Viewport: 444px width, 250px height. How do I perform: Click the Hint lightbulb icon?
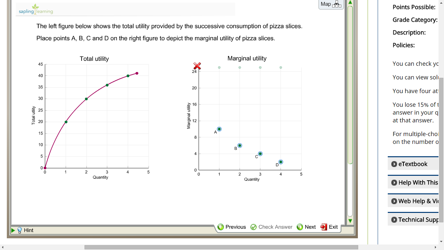(20, 230)
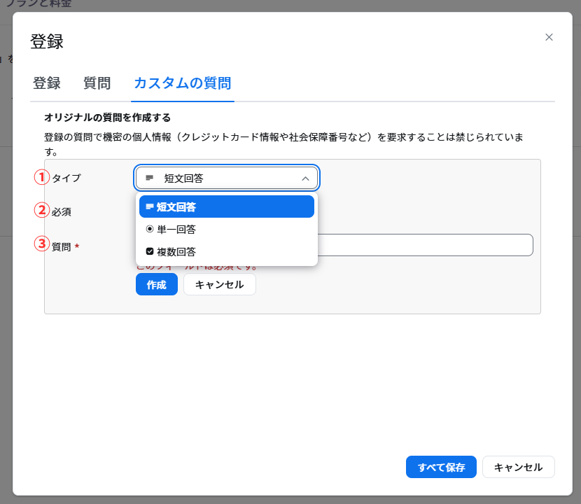Screen dimensions: 581x504
Task: Collapse the タイプ combo box showing 短文回答
Action: pyautogui.click(x=227, y=179)
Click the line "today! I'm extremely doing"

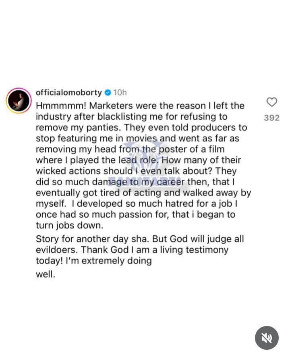coord(94,260)
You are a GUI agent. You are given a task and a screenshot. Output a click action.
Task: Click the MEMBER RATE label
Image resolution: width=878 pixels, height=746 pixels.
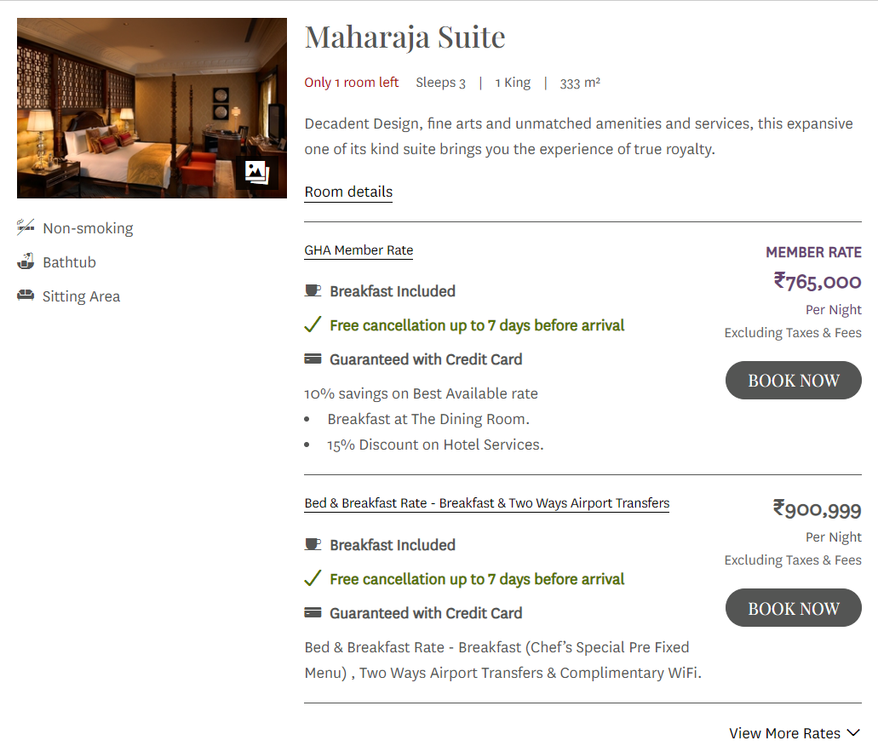pos(813,253)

> [EXERCISE REQUIREMENTS]: In the copy, include every entry above exactly and leave out each picture.

> [ANSWER SECTION]:
Viewport: 444px width, 250px height. How do I perform: Click the Hint lightbulb icon?
(20, 230)
Screen dimensions: 581x504
Task: Collapse the タイプ combo box showing 短文回答
Action: pyautogui.click(x=227, y=179)
Click the line "today! I'm extremely doing"

coord(94,260)
You are a GUI agent. You are given a task and a screenshot. Output a click action.
Task: Click the MEMBER RATE label
Image resolution: width=878 pixels, height=746 pixels.
pos(813,253)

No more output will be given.